It is either sentimental claptrap or the answer to the bad behaviour that plagues classrooms.

Emotional intelligence (EI), also known as emotional literacy, has been dismissed by some teachers as nonsense, and embraced by many others who believe it will benefit their colleagues and pupils. Its supporters teach children calming breathing techniques, faithfully ask for feedback after each lesson and regularly get pupils to share their current states of mind.

The concept is designed to get people to understand their emotions and then to learn to control them. It started in the US, but soon spread across the Atlantic. The former Labour government was won over, and provided money so that English schools could explore it in the form of the social and emotional aspects of learning (Seal) programme.

They were convinced that this would curb a growing tide of rudeness, violence and lack of respect. Activities such as circle time and anger management classes became common.

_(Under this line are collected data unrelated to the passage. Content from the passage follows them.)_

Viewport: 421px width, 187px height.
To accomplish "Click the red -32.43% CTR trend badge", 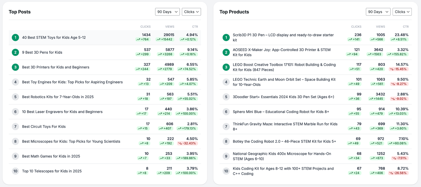I will tap(187, 143).
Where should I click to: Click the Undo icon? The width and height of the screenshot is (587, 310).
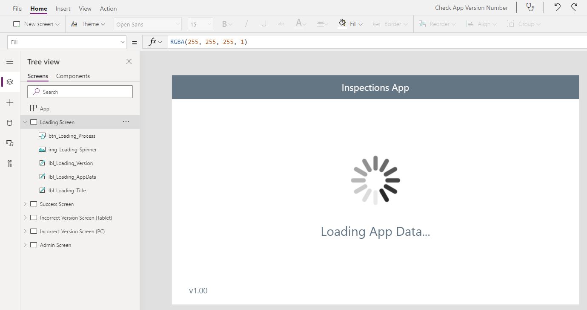557,8
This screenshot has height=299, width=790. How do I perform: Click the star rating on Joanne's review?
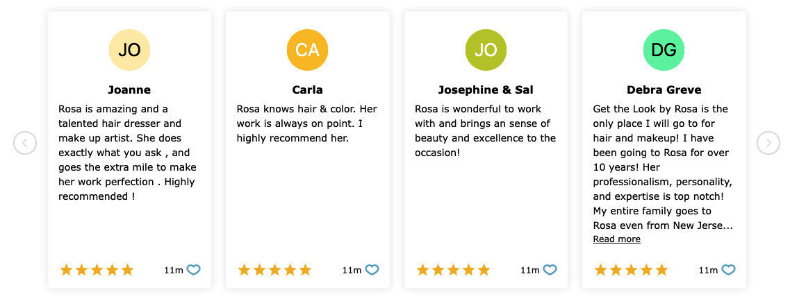[x=97, y=271]
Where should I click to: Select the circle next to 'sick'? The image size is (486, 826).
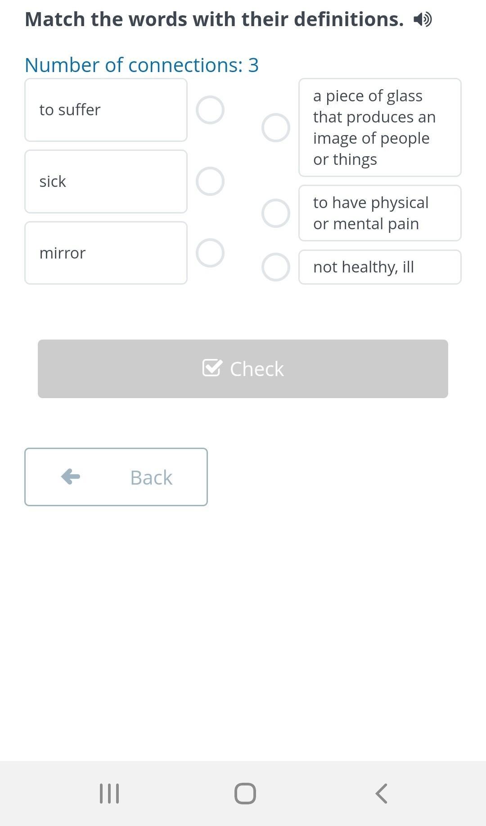210,182
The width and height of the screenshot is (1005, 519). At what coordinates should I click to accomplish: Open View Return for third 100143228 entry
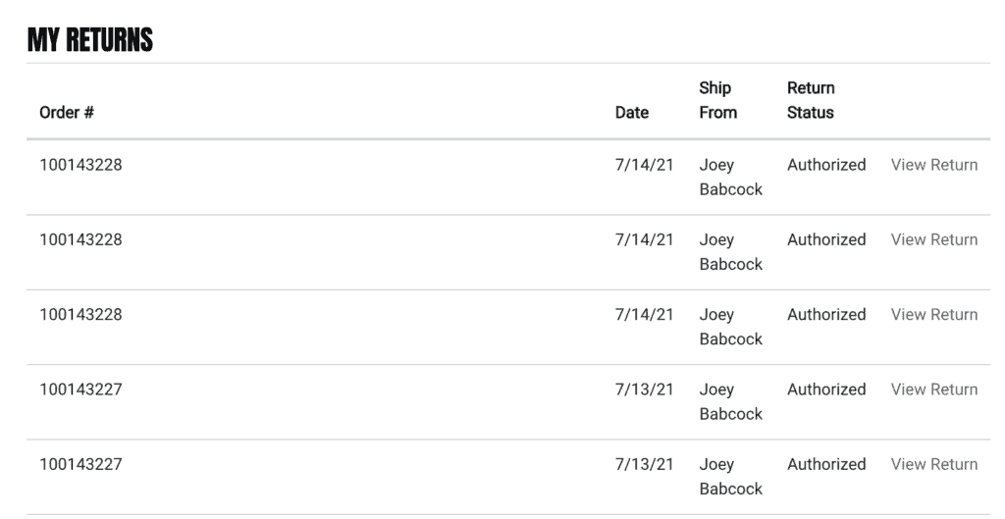933,315
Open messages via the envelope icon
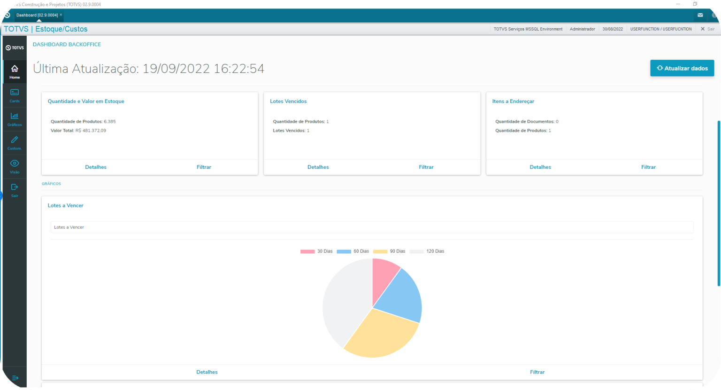Image resolution: width=721 pixels, height=390 pixels. pyautogui.click(x=700, y=15)
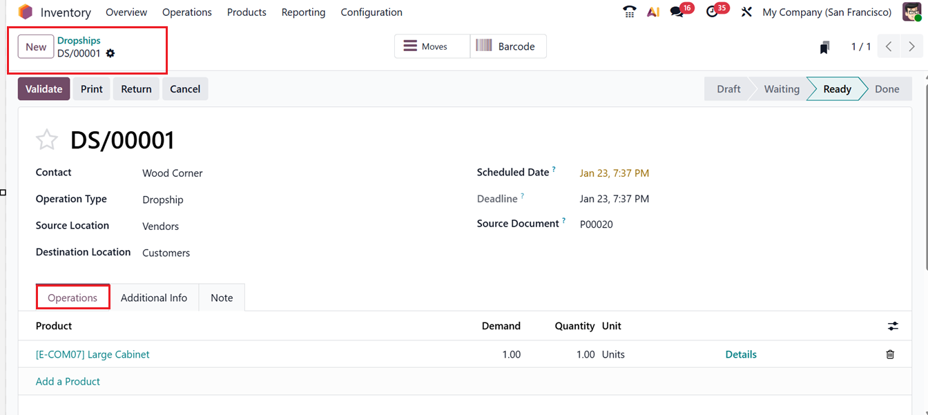Switch to the Additional Info tab
928x415 pixels.
coord(154,297)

But now we live in different political times. Schools minister Nick Gibb is particularly dismissive, commenting that “social and emotional learning is ghastly and likely to distract from the core subjects of academic education”.

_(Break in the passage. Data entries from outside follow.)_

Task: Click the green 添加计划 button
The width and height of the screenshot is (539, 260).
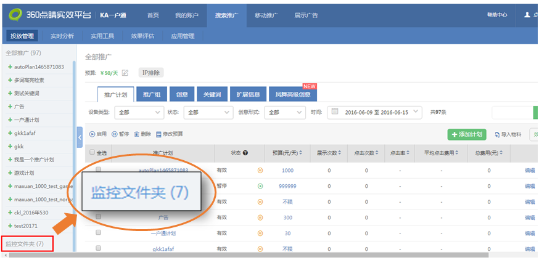Action: (x=467, y=134)
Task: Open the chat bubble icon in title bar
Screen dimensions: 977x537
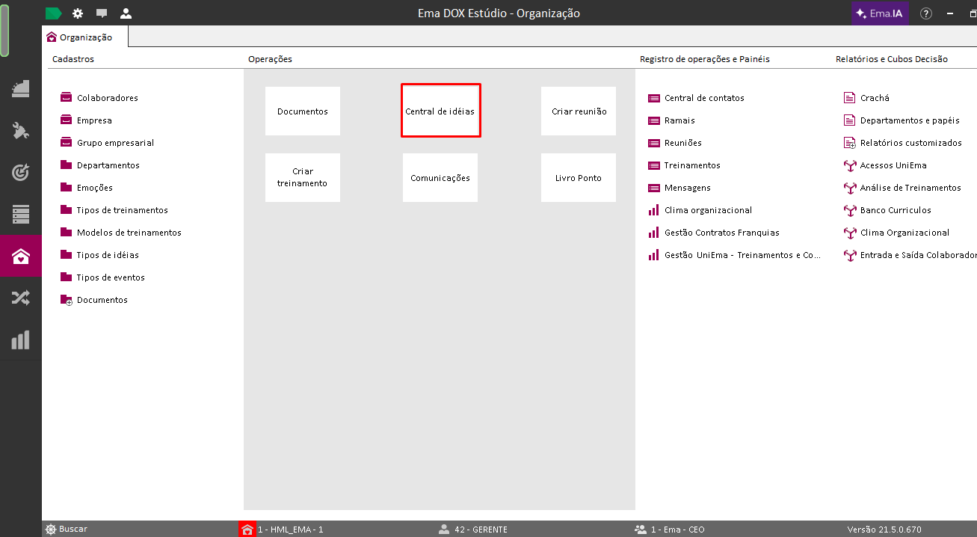Action: pyautogui.click(x=102, y=13)
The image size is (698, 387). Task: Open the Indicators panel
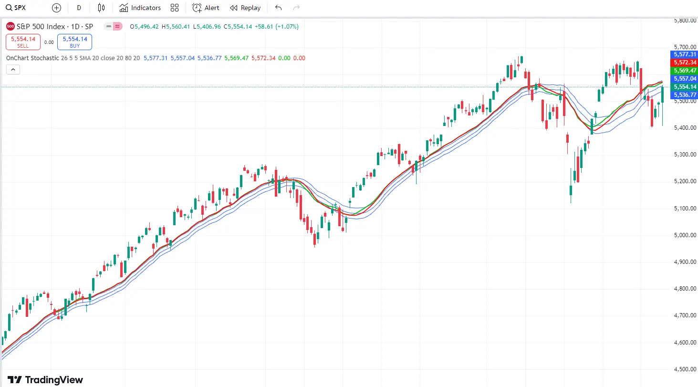140,8
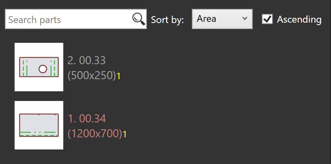The width and height of the screenshot is (331, 164).
Task: Click yellow quantity beside 1200x700
Action: [x=125, y=135]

Some academics also have concerns about the use of EI and claim there is no direct link between improving emotional intelligence and raising school standards. And not all teachers have been won over (see the panel on page 7, where our behaviour columnist describes it as “offensive and moronic”).

Despite this, many teachers continue to strive to create an emotionally intelligent school. They believe that if pupils feel good, and can work more cooperatively with other children, they will learn better, which is an appealing logic. School leaders who have championed EI also believe it can reduce exclusions.

We all strive to be emotionally intelligent; regulating emotions is part of being human, and many teachers will use some concepts of EI as a matter of course. However, advocates say they combine common sense with neuroscience to improve emotional health, and this leads to better relationships between teachers and pupils.

But what is the difference between a caring school with a happy atmosphere and one that has officially become emotionally intelligent?

In practice

“We must not assume that a happy school is also an emotionally literate school. It doesn’t prove children are emotionally resilient or can talk about what happened to them if a crisis happened,” says Colin Woodcock, an educational psychologist at Southampton City Council. “Becoming emotionally literate is a good thing to do even if a school is flourishing and happy.”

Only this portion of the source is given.